▸ Input for this task:
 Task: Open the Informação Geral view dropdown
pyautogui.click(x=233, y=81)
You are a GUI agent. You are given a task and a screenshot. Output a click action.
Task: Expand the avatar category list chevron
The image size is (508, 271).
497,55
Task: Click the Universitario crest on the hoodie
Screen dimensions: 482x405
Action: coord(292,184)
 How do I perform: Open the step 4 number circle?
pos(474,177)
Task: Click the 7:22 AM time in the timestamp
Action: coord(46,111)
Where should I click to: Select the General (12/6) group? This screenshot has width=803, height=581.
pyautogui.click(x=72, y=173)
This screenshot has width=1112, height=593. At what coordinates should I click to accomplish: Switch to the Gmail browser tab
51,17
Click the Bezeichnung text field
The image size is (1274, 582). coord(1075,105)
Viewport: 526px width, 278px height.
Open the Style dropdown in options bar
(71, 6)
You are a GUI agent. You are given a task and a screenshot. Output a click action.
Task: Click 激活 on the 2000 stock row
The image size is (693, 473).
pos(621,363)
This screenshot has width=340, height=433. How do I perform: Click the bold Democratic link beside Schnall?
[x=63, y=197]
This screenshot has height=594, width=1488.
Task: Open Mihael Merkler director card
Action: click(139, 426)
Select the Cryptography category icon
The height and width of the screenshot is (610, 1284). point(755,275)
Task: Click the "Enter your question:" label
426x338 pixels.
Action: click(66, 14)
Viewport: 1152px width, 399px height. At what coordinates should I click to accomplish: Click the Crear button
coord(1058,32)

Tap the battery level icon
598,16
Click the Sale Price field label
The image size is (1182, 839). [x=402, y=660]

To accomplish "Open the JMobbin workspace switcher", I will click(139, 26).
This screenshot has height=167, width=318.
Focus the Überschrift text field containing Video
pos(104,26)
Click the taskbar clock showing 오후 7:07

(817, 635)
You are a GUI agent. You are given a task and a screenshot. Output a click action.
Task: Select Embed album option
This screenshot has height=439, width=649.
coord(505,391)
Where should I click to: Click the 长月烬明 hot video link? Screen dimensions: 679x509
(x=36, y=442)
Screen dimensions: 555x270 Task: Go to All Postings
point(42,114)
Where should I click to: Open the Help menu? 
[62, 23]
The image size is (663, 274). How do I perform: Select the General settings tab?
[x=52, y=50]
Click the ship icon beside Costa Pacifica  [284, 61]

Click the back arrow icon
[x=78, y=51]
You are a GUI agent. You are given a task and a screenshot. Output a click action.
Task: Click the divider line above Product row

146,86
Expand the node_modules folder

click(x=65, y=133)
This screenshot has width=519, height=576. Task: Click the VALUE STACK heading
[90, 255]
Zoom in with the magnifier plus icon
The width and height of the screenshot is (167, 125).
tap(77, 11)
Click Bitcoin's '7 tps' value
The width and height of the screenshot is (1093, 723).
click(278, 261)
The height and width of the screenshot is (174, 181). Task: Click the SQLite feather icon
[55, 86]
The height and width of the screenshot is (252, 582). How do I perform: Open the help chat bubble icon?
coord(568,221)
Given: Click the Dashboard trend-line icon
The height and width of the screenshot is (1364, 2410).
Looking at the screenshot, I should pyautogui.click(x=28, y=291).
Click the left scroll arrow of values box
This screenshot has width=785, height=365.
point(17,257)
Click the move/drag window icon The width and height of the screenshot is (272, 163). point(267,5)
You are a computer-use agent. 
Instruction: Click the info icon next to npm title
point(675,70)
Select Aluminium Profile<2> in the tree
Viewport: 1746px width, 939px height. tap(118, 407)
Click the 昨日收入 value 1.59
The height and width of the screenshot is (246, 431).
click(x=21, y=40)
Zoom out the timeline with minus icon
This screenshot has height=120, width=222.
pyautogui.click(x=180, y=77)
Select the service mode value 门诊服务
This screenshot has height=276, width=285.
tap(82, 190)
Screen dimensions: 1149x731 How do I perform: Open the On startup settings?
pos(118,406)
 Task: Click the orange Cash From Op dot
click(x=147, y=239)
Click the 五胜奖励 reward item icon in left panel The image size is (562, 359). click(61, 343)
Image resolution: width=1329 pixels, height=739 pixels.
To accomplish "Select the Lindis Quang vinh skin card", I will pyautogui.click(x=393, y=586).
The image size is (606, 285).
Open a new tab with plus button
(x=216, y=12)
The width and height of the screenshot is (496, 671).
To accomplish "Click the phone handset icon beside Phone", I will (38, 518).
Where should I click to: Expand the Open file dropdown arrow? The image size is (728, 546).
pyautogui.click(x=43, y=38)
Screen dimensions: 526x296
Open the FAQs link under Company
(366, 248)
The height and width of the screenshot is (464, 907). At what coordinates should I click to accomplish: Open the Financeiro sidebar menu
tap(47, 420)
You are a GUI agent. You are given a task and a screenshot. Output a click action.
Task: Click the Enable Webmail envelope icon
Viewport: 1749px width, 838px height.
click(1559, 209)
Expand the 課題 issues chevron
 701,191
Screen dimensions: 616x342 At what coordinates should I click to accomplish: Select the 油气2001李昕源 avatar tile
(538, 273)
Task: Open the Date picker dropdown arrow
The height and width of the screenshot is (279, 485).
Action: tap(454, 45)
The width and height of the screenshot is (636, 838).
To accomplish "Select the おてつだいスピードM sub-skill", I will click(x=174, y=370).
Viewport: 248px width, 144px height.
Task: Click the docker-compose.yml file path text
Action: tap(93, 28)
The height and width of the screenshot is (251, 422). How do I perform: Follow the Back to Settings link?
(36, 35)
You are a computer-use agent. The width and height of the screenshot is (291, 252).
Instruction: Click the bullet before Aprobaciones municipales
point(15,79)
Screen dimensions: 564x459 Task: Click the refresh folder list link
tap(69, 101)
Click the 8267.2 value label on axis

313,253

▸ Written problem: From the records above, copy each line that contains the string "button". Case must match exactly.

▸ Solved exercise:
Viewport: 1152px width, 399px height. At what coordinates should I click to accomplish: Click the Crear button
Open a new tab with plus button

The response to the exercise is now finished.